Il colonnello è nella stanza dei sequenziatori, next generation sequencing, dove vengono analizzati i tamponi positivi con la Pcr, polymerase chain reaction, poi saranno introdotti in un computer che genera i dati da analizzare. E il processo non si ferma mai: “I sequenziamenti si sono susseguiti nel corso dell’estate, fino all’individuazione della prima variante inglese, nella terza settimana di dicembre, a cui poi sono seguiti, a gennaio, altri sequenziamenti, e siamo arrivati all’individuazione dei primi campioni di variante brasiliana in Italia”.

Il Dipartimento scientifico del Policlinico militare ha iniziato a lavorare sul fronte Covid-19 intorno alla terza settimana di gennaio 2020, prima del paziente 1 di Codogno, mettendo a punto la metodica di individuazione del virus attraverso i tamponi molecolari.

“Abbiamo iniziato – spiega il colonnello – da circa qualche decina fino a quasi 2.000 campioni al giorno analizzati.

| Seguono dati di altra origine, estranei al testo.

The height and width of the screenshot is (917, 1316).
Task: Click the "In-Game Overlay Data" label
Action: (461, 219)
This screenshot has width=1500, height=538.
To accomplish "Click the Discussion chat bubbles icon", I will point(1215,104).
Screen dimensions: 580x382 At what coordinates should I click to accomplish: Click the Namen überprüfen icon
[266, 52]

E ormai siamo oltre il migliaio di sequenze nel corso di quest’anno, ma più della metà sono state fatte dal primo gennaio ad oggi. Lo sforzo del Dipartimento in questo momento è infatti concentrato sul sequenziamento per individuare le varianti, perché questo ha riflessi molto importanti sulla sanità pubblica ed è necessario seguire l’andamento dell’infezione”.

La previsione che esce dalle analisi dei dati è all’evidenza: “Ci aspettiamo un aumento relativo di alcuni tipi di variante rispetto ad altri. Già adesso, possiamo fare un piccolo bilancio: la variante inglese la prima volta in Italia è stata identificata nella terza settimana di dicembre, ed era praticamente un’eccezione, oggi invece si calcola che il 20-30% di tutti i campioni positivi abbia questa variante. Quindi, si può immaginare che in due mesi la variante inglese possa diventare maggioritaria. Dobbiamo sorvegliare anche la penetrazione delle altre varianti, soprattutto la brasiliana e la sudafricana, per i riflessi che hanno non solo sull’infettività ma anche sull’efficacia del vaccino. Ma questi sono dati – sottolinea – che devono essere confortati da un’analisi accurata nelle prossime settimane”.

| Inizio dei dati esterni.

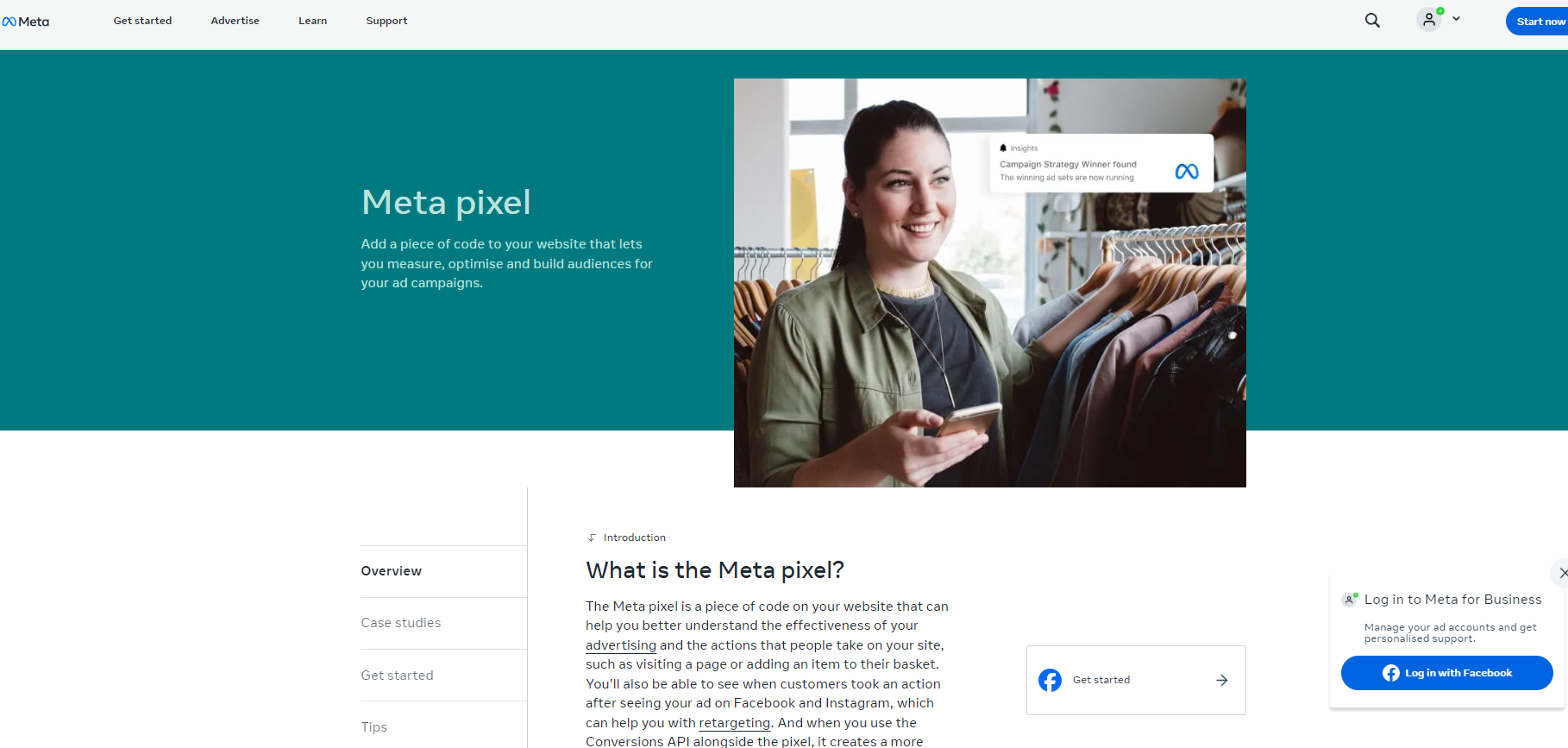Open the Get started navigation menu
Image resolution: width=1568 pixels, height=748 pixels.
pos(142,21)
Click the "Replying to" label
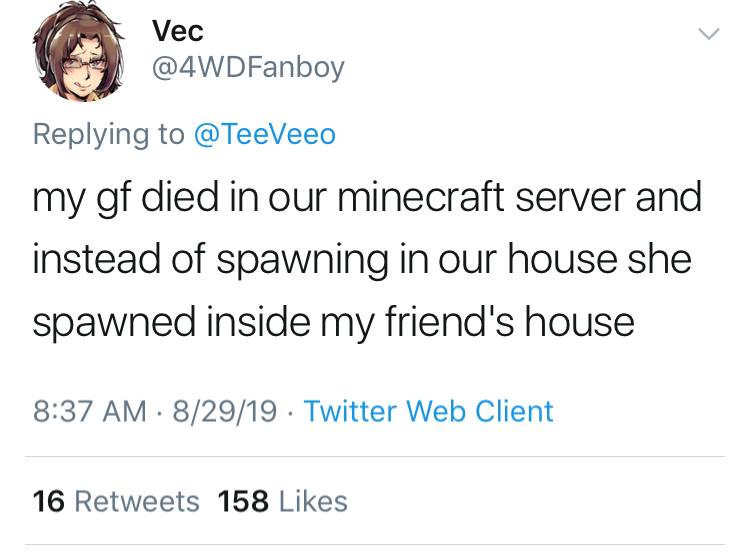The height and width of the screenshot is (556, 750). click(x=108, y=135)
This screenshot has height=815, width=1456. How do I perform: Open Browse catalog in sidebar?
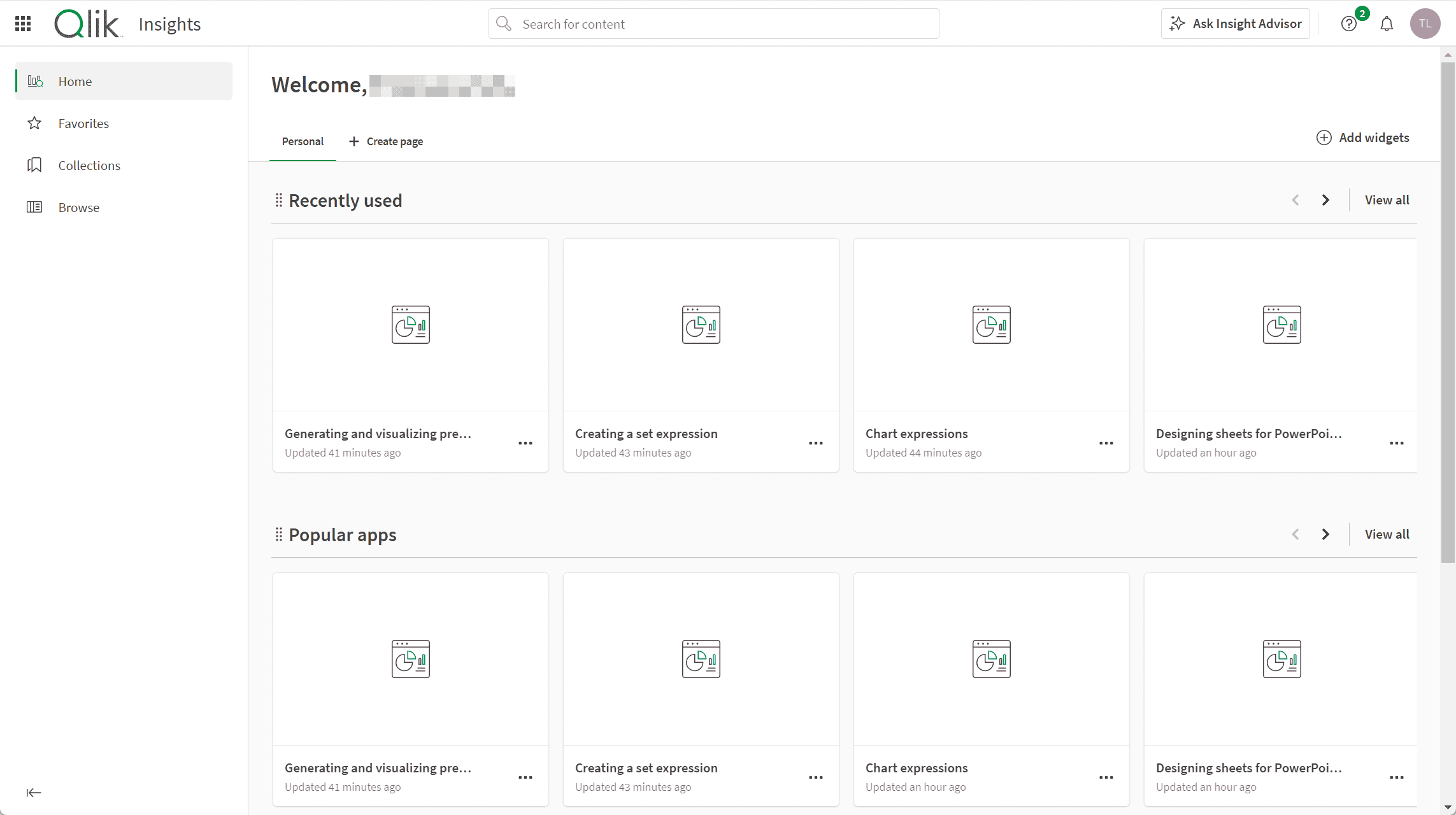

Il colonnello con il suo staff insegue questo virus dal primo giorno, anche in capo al mondo: era in Giappone per riportare a casa gli italiani a bordo della nave da crociera Diamond Princess, in quarantena nel porto di Yokohama, dal 5 al 27 febbraio, con 35 italiani a bordo, tra cui il capitano Gennaro Arma. Un anno dopo ci sono le varianti da combattere e sembra una rincorsa senza fine: “Questa purtroppo è una situazione che abbiamo vissuto 3-4 volte. Pensavamo di avere scalato la montagna e poi una volta arrivati alla vetta ci rendiamo conto che c’è una montagna ancora più grande da scalare. E’ una sensazione che ho avuto il 21 febbraio: tornavamo dal Giappone che avevamo fatto un’impresa, riportare a casa i nostri connazionali, e poi arrivati in Italia ci rendemmo conto che era esploso il caso di Codogno. Stessa sensazione vissuta con la variante inglese, ci siamo sentiti impotenti”, confida, lasciando trapelare sotto il piglio del militare un po’ di amarezza. “Speriamo – aggiunge – di non aver più questo tipo di sensazione, i primi risultati del piano vaccinale potrebbero effettivamente abbattere la diffusione del virus ma soprattutto il problema clinico”. La strategia vincente, che indica anche il colonnello, è chiara: vaccinare.